One death and at least 20 illnesses are now being reported followed a potluck luncheon held this past Sunday at Cross Pointe Free Will Baptist Church in Lancaster, OH. All of those sickened attended the potluck, according to health officials, which drew a total of 50-60 people. sickened went to the emergency room at Fairfield Medical Center in Lancaster and were exhibiting symptoms of botulism, reads a hospital statement posted Tuesday. Half of those people were transferred to other facilities in Columbus, and hospital officials were working on getting botulism anti-toxin from the Centers for Disease Control and Prevention (CDC). The hospital statement continues: “Botulism is a rare paralytic illness caused by a nerve toxin. It is not contagious, so there is no threat to the community at large, or current patients and visitors at FMC. Currently, the patients exhibiting symptoms were all in attendance at a potluck on Sunday, April 19, at the Cross Pointe Free Will Baptist Church in Lancaster.

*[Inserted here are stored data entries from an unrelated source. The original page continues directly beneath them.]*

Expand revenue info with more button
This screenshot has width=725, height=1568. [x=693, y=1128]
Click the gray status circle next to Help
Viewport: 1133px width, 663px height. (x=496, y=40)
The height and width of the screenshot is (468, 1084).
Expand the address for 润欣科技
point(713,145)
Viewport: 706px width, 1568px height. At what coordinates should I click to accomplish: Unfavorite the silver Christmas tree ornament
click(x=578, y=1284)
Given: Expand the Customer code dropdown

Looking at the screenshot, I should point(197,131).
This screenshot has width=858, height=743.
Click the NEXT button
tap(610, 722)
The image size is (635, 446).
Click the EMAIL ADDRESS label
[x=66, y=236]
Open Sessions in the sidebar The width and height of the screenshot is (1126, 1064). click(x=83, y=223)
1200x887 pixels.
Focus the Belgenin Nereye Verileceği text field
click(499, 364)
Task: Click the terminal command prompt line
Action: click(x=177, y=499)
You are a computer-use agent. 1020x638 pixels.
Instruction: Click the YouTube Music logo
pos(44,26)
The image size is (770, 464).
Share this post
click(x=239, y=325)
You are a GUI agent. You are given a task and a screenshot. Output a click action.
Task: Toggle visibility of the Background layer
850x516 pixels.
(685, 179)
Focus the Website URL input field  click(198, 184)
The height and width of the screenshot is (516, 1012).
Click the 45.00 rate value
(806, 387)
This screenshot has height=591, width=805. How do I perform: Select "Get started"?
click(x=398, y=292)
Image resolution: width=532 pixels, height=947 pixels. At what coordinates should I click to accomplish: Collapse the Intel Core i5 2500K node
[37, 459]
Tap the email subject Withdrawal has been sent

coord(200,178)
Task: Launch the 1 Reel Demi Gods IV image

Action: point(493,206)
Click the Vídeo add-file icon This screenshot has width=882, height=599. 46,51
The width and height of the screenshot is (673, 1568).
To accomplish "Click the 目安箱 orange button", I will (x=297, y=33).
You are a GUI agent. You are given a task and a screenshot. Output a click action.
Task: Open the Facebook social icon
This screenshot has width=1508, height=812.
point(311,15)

“Symptoms include double vision, blurred vision, drooping eyelids and difficulty swallowing. Symptoms usually start within 18-36 hours after consuming contaminated food, but can occur up to 10 days post-ingestion. “If you were at this event and are experiencing any of the above symptoms, please go to the nearest emergency department. If you were at this event and are unsure if you should seek medical attention, please call our emergency hotline at (740) 687-8053.”

The church’s pastor, Bill Pitts, said the lunch was similar to others held there. “Everyone is trying to find the common thread,” he said. “My heart is crying and I pray for the people and their families.” Foodborne botulism, which comes from a nerve toxin produced by Clostridium botulinum bacteria, is relatively rare in the U.S. According to CDC, there is an average of 145 cases in this country every year, with about 15 percent of them linked to food. When botulism outbreaks occur, they are usually linked to home-canned food, particularly low-acid vegetables such as beets, corn, asparagus and green beans. While botulism can be fatal, CDC states that the number of people who have died from it has fallen dramatically in the past 50 years from about 50 percent to 3-5 percent of all cases.